One afternoon, Mike and I were heading upstairs in his house to get something from his room. We had to be quiet Mike warned because his father was sleeping before heading off to his night job. As we quietly walked past Sal’s room, a loud blood curdling scream emerged from the room. I could hear the bed shaking. Then just as suddenly, quiet.
I was startled. Frightened really. Mike was embarrassed. “Is he alright? Should we call the police?” I asked Mike. “Its OK,” Mike said, “he does that all the time. Please don’t tell anyone,” as if it was something to be ashamed of.
It had been 30 years since Sal returned from war. He hadn’t, perhaps, had a good nights sleep in those thirty years.
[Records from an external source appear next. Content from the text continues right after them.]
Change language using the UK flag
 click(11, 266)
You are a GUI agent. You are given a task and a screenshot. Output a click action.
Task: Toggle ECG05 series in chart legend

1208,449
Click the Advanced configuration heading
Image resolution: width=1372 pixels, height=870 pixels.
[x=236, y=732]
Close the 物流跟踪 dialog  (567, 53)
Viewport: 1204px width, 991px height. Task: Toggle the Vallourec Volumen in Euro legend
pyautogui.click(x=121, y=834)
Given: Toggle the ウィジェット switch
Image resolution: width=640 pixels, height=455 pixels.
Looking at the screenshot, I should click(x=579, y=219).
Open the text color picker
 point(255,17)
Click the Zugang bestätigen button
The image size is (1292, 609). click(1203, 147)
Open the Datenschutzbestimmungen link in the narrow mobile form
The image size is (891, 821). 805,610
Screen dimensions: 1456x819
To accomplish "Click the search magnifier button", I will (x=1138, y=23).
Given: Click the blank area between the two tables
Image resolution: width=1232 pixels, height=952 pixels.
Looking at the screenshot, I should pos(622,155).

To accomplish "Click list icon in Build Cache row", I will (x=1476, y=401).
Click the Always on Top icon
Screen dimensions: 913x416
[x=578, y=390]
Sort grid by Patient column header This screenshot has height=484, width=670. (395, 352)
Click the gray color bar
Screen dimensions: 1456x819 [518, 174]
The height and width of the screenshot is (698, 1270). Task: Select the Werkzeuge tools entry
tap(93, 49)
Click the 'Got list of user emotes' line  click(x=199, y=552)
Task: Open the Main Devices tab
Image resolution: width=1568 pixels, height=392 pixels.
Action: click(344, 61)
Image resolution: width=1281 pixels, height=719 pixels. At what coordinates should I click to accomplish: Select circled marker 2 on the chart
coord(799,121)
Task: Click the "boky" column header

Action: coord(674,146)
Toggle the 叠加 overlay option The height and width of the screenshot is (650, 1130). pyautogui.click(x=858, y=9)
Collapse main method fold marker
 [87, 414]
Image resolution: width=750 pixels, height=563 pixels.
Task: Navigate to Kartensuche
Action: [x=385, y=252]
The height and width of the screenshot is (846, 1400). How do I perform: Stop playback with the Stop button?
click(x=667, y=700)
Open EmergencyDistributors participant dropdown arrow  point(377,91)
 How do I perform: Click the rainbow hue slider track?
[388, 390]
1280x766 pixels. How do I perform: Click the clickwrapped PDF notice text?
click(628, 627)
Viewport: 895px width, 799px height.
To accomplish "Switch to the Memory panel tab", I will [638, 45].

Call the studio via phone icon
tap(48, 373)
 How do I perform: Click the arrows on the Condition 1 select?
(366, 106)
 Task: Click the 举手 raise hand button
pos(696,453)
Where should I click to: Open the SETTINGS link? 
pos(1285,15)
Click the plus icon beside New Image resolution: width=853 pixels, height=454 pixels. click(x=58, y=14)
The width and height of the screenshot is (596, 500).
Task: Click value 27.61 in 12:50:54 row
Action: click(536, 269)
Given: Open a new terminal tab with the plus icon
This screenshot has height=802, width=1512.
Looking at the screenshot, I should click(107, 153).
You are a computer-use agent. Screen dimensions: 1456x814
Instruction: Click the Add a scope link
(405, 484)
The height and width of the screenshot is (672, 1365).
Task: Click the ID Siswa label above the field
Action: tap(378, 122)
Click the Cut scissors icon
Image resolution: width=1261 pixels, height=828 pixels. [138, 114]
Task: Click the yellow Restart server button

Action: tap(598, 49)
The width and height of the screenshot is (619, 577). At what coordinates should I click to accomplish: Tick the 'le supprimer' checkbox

PTSD was not a thing yet. But Sal’s suffering was real. He sucked it up and went to work twice a day to provide for his family.
Another Mike I knew did not fare as well as Sal. A Vietnam Vet about 10 years older than me, Mike and I were both salesmen at a auto leasing company in the 80’s.
Mike was one of the funniest and generous people I ever worked with. He was smart, cunning and tenacious. He was also deeply troubled.
Mike had been working at the company for a few years before I got there. He sold cars, but he couldn’t drive because of multiple DUIs. This was the 80’s before driving while intoxicated was treated as seriously as it is today. Mike must have had a lot of DUIs. He walked a mile or so to work every day from the room he rented.
PSTD was not a thing yet, but Mike’s suffering was real. He was self medicating with alcohol and cocaine. One night after a company holiday party, the sales team were hanging out together. Mike knew he was sick. We were his only family. He opened up about the horrors he experienced in the jungle. I remember little of what he said. It wasn’t real to me. It was like someone talking about a war movie. But I will never forget Mike’s pain. His guilt over the lives he’d taken and the friends he witnessed dying violently was real. That he wished he hadn’t come home from Vietnam was real.
On this Veterans Day, I’m thinking of Sal and Mike. I wonder what their lives would have been like had they not experienced the horrors of war.
I am grateful for what my life, Americans lives, are like because they sacrificed.
I had an uncle who had served in WWI, in France. He was gassed there, but made it home,with a slight limp and a cough.. with a 6th grade education, ( he’d had to go to work after both parents had died early,)he went on to have a successful painting and decorating business- did most of the mansions in Spring Lake- and when he retired from all the climbing, he created another career, carving and painting beautiful decoys and songbirds, until he was over 80. His love of nature was reflected in his beautiful photography, and when he wasn’t in the woods doing that, he was fishing in local lakes in his “little red boat,” (it was aluminum, had a great sense of humor,too,) after he and my other uncle had sold their commercial fishing boats, named after my aunts.. a finer gentleman and human being, you could not ask for: after I’d found out about his service that he never spoke about, had the AP rag, (when it was a real paper,) do a nice editorial on him once, for Veterans’ Day. Got a pretty good grade, writing about him as someone I admired, in college English once, too. A perfect example of the true American story and spirit, I think of, and thank, my Uncle Bill, and all those like him, every Veterans’ Day. God bless them, and may their sacrifices for us not be in vain: may we get our collective acts together, and soon!